- [EXERCISE INSTRUCTIONS]: The answer is the full set of records below, transcribed exactly.

-=-=-

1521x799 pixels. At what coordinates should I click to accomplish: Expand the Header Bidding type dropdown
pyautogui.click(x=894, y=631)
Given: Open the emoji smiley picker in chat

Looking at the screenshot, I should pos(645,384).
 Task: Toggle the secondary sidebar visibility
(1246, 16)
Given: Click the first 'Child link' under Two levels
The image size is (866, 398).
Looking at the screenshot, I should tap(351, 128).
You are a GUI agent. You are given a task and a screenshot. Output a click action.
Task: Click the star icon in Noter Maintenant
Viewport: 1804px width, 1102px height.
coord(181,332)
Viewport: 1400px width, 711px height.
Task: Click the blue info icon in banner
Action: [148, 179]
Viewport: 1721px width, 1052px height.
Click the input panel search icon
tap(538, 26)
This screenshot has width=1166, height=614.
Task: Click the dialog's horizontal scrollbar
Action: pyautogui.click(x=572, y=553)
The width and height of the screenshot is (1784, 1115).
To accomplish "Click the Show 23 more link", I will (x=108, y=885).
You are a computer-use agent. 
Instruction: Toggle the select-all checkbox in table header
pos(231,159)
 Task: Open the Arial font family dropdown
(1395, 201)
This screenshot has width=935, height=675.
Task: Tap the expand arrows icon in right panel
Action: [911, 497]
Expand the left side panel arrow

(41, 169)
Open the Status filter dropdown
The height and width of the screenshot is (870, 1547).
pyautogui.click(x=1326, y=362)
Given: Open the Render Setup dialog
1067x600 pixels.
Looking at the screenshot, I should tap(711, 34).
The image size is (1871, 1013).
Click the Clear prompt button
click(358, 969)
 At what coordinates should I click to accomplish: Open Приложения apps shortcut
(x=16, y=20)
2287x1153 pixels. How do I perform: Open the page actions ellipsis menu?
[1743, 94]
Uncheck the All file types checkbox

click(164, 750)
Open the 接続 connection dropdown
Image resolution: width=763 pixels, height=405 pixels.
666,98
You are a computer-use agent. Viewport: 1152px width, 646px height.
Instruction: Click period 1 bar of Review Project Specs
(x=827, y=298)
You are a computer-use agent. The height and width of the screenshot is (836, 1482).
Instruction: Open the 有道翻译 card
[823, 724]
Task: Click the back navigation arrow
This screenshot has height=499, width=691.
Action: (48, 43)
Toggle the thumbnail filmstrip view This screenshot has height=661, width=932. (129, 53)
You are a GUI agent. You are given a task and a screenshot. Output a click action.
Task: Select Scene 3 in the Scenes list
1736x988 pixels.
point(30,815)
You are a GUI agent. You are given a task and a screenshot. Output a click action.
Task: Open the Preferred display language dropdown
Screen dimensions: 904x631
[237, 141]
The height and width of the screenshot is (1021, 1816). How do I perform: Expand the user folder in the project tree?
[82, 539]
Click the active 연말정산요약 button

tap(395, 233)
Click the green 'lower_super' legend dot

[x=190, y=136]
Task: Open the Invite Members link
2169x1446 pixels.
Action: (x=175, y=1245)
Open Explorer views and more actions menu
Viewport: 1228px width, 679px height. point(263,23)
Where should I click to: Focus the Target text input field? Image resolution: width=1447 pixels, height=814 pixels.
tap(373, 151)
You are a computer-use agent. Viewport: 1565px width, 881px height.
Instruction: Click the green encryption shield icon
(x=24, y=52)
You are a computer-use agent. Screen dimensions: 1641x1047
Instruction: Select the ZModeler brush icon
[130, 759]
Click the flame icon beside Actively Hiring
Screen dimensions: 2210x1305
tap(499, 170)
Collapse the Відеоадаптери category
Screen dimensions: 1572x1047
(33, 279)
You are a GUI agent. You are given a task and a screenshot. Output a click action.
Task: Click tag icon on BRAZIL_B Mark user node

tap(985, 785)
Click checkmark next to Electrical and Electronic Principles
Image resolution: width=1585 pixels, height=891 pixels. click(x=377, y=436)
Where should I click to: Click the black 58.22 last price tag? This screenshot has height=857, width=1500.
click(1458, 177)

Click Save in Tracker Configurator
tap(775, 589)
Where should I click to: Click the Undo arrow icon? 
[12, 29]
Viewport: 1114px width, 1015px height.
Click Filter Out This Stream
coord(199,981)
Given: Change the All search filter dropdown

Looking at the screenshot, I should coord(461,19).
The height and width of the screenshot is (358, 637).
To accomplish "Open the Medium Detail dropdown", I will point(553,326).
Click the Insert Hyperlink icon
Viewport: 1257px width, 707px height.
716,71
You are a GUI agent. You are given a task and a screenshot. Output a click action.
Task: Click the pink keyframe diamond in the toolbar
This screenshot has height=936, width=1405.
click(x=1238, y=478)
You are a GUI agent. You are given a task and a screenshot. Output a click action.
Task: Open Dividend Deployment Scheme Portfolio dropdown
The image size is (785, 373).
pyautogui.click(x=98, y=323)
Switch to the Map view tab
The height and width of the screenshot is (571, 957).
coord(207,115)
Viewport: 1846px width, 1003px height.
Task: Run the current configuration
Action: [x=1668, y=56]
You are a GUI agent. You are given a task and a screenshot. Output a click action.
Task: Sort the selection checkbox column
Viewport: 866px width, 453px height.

-=-=-

- [EXERCISE OUTPUT]:
1521x799 pixels. At what coordinates should I click to accomplish: Expand the Header Bidding type dropdown
pyautogui.click(x=894, y=631)
Given: Open the emoji smiley picker in chat

Looking at the screenshot, I should pos(645,384).
 Task: Toggle the secondary sidebar visibility
(1246, 16)
Given: Click the first 'Child link' under Two levels
The image size is (866, 398).
Looking at the screenshot, I should tap(351, 128).
You are a GUI agent. You are given a task and a screenshot. Output a click action.
Task: Click the star icon in Noter Maintenant
Viewport: 1804px width, 1102px height.
coord(181,332)
Viewport: 1400px width, 711px height.
Task: Click the blue info icon in banner
Action: [148, 179]
Viewport: 1721px width, 1052px height.
Click the input panel search icon
tap(538, 26)
This screenshot has width=1166, height=614.
Task: Click the dialog's horizontal scrollbar
Action: pyautogui.click(x=572, y=553)
The width and height of the screenshot is (1784, 1115).
To accomplish "Click the Show 23 more link", I will (x=108, y=885).
You are a computer-use agent. 
Instruction: Toggle the select-all checkbox in table header
pos(231,159)
 Task: Open the Arial font family dropdown
(1395, 201)
This screenshot has width=935, height=675.
Task: Tap the expand arrows icon in right panel
Action: [911, 497]
Expand the left side panel arrow

(41, 169)
Open the Status filter dropdown
The height and width of the screenshot is (870, 1547).
pyautogui.click(x=1326, y=362)
Given: Open the Render Setup dialog
1067x600 pixels.
Looking at the screenshot, I should tap(711, 34).
The image size is (1871, 1013).
Click the Clear prompt button
click(358, 969)
 At what coordinates should I click to accomplish: Open Приложения apps shortcut
(x=16, y=20)
2287x1153 pixels. How do I perform: Open the page actions ellipsis menu?
[1743, 94]
Uncheck the All file types checkbox

click(164, 750)
Open the 接続 connection dropdown
Image resolution: width=763 pixels, height=405 pixels.
666,98
You are a computer-use agent. Viewport: 1152px width, 646px height.
Instruction: Click period 1 bar of Review Project Specs
(x=827, y=298)
You are a computer-use agent. The height and width of the screenshot is (836, 1482).
Instruction: Open the 有道翻译 card
[823, 724]
Task: Click the back navigation arrow
This screenshot has height=499, width=691.
Action: (48, 43)
Toggle the thumbnail filmstrip view This screenshot has height=661, width=932. (129, 53)
You are a GUI agent. You are given a task and a screenshot. Output a click action.
Task: Select Scene 3 in the Scenes list
1736x988 pixels.
point(30,815)
You are a GUI agent. You are given a task and a screenshot. Output a click action.
Task: Open the Preferred display language dropdown
Screen dimensions: 904x631
[237, 141]
The height and width of the screenshot is (1021, 1816). How do I perform: Expand the user folder in the project tree?
[82, 539]
Click the active 연말정산요약 button

tap(395, 233)
Click the green 'lower_super' legend dot

[x=190, y=136]
Task: Open the Invite Members link
2169x1446 pixels.
Action: (x=175, y=1245)
Open Explorer views and more actions menu
Viewport: 1228px width, 679px height. point(263,23)
Where should I click to: Focus the Target text input field? Image resolution: width=1447 pixels, height=814 pixels.
tap(373, 151)
You are a computer-use agent. Viewport: 1565px width, 881px height.
Instruction: Click the green encryption shield icon
(x=24, y=52)
You are a computer-use agent. Screen dimensions: 1641x1047
Instruction: Select the ZModeler brush icon
[130, 759]
Click the flame icon beside Actively Hiring
Screen dimensions: 2210x1305
tap(499, 170)
Collapse the Відеоадаптери category
Screen dimensions: 1572x1047
(33, 279)
You are a GUI agent. You are given a task and a screenshot. Output a click action.
Task: Click tag icon on BRAZIL_B Mark user node

tap(985, 785)
Click checkmark next to Electrical and Electronic Principles
Image resolution: width=1585 pixels, height=891 pixels. click(x=377, y=436)
Where should I click to: Click the black 58.22 last price tag? This screenshot has height=857, width=1500.
click(1458, 177)

Click Save in Tracker Configurator
tap(775, 589)
Where should I click to: Click the Undo arrow icon? 
[12, 29]
Viewport: 1114px width, 1015px height.
Click Filter Out This Stream
coord(199,981)
Given: Change the All search filter dropdown

Looking at the screenshot, I should coord(461,19).
The height and width of the screenshot is (358, 637).
To accomplish "Open the Medium Detail dropdown", I will point(553,326).
Click the Insert Hyperlink icon
Viewport: 1257px width, 707px height.
716,71
You are a GUI agent. You are given a task and a screenshot. Output a click action.
Task: Click the pink keyframe diamond in the toolbar
This screenshot has height=936, width=1405.
click(x=1238, y=478)
You are a GUI agent. You are given a task and a screenshot. Output a click action.
Task: Open Dividend Deployment Scheme Portfolio dropdown
The image size is (785, 373).
pyautogui.click(x=98, y=323)
Switch to the Map view tab
The height and width of the screenshot is (571, 957).
coord(207,115)
Viewport: 1846px width, 1003px height.
Task: Run the current configuration
Action: [x=1668, y=56]
You are a GUI agent. You are given a task and a screenshot. Output a click action.
Task: Sort the selection checkbox column
Viewport: 866px width, 453px height.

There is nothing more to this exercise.